Expert predicts genetic codes of babies could be read in five years
Will parents take up a DNA test to spot rare diseases? Expert predicts genetic codes of babies could be read by the NHS in as little as five years
- Genomics England chief said baby’s genetic code will be read to identify disease
- Professor Matt Brown said the tests will be offered by the NHS in five years
- The move could bring ethical dilemmas if parents told child carries conditions
All babies’ genetic codes could soon be read to see if they are at higher risk of illnesses.
Rare diseases in children would be much easier to spot, said Professor Matt Brown, Chief Scientific Officer of Genomics England.
He predicted all parents would be given the chance to have their baby’s genetic code read by the NHS in as little as five years.
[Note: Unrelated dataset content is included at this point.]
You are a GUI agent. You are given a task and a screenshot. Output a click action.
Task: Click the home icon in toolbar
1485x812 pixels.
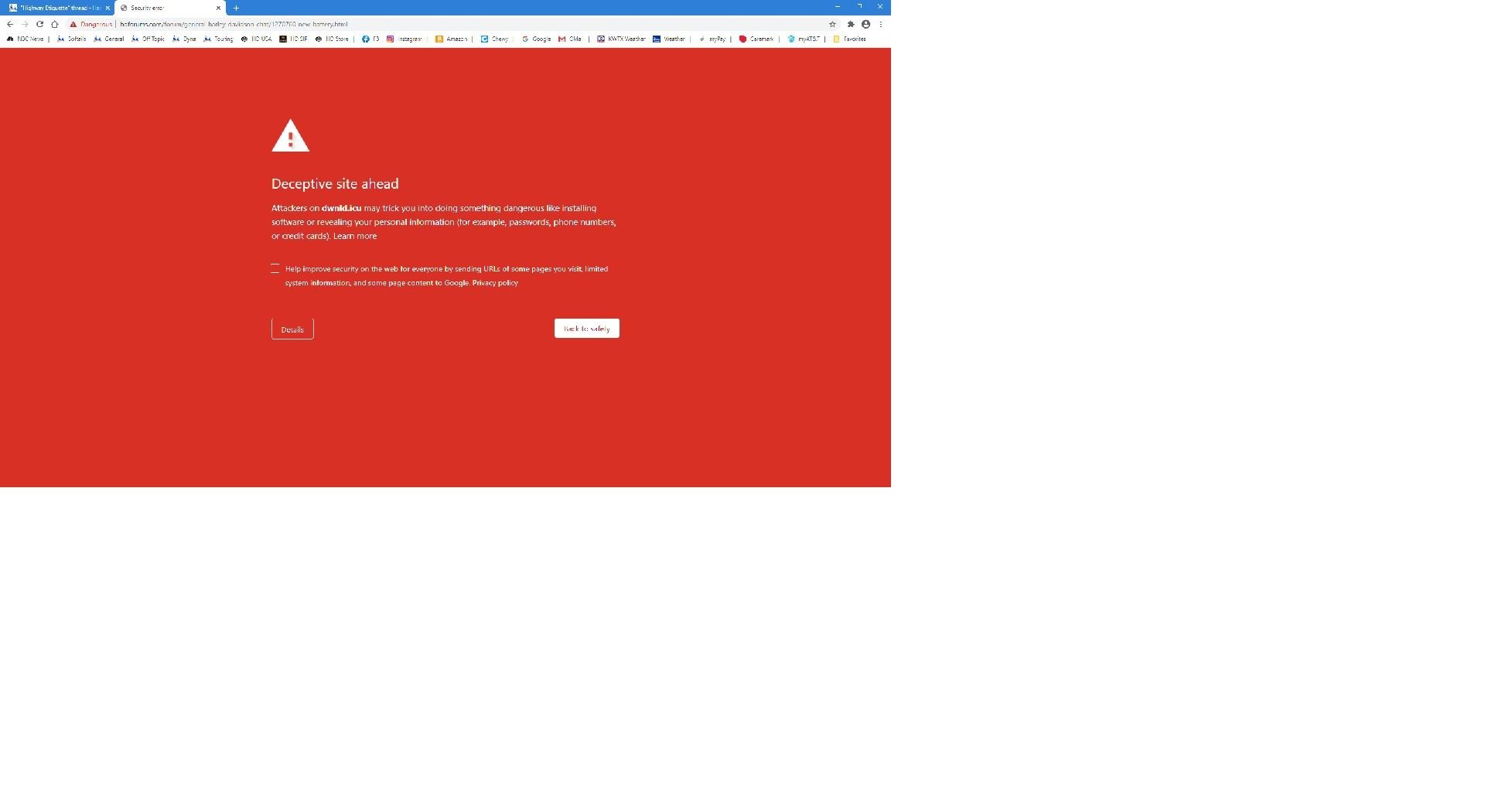pos(55,24)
Yet the move would bring ethical dilemmas – such as if parents should be told their child carries genes which only raise the risk of a serious condition, rather than dictate that it will emerge.
Professor Matt Brown, Chief Scientific Officer of Genomics England, predicted all parents would be given the chance to have their baby’s genetic code read by the NHS in as little as five years
The security of highly sensitive personal data, and who will analyse it for the greater good, are other stumbling blocks.
Last month, a pilot scheme to sequence the genomes of 100,000 babies over the next two years – about one in 12 – was announced by Genomics England and the NHS.
A ‘vision’ document for the £105million ‘Newborn Genomes Programme’ states: ‘If the pilot is successful, [there will be] implementation into NHS routine care.’
Prof Brown said: ‘We have to see if it’s acceptable to people in general. It will never be compulsory.
‘But it’s likely that in not that long, it will be an option for people to consent to have their baby’s genome sequenced [on the NHS].’
Giving a possible timescale of five years, Prof Brown said the cost of whole genome sequencing (WGS) was continuing to drop, while the technology was improving. WGS now costs the NHS £800 to £1,000 a time. Last September, Illumina, a US company, claimed it could read a person’s genome for £165. Prof Brown said a cost of £150 would be ‘pretty cheap’ given the potential savings over a lifetime.
‘It will give people a genome for life,’ he said. ‘In their first few years it will be a help identifying rare diseases, and help give parents with an ill child a diagnosis.’
Some 3,000 children are born in Britain each year with rare conditions which could be detected sooner with genetic sequencing.
It takes five years on average for them to get a diagnosis, with parents enduring a lengthy quest, visiting countless doctors. The delays can cause damage, as treatable conditions worsen.
Beyond early childhood, Prof Brown said population-level genetic screening would ‘start picking up people who are at [higher] risk’ of common diseases. This would help transform the NHS, from focusing largely on helping the ill get better, to looking more at keeping people healthy for as long as possible.
Dr Richard Scott, who is heading the Newborn Genomes Programme, said they did not want to rush the process and five years was the minimum timeframe for a possible rollout. They were taking a ‘cautionary approach’, he said.
Just under 700,000 babies are born in Britain every year, about 600,000 of them in England, so sequencing every newborn’s genome would be a major investment. But Prof Brown argued that with a single day in hospital now costing £600 or more, and the growing pressure of an ageing population, there was a pressing need to turn the NHS into more of a preventative health service.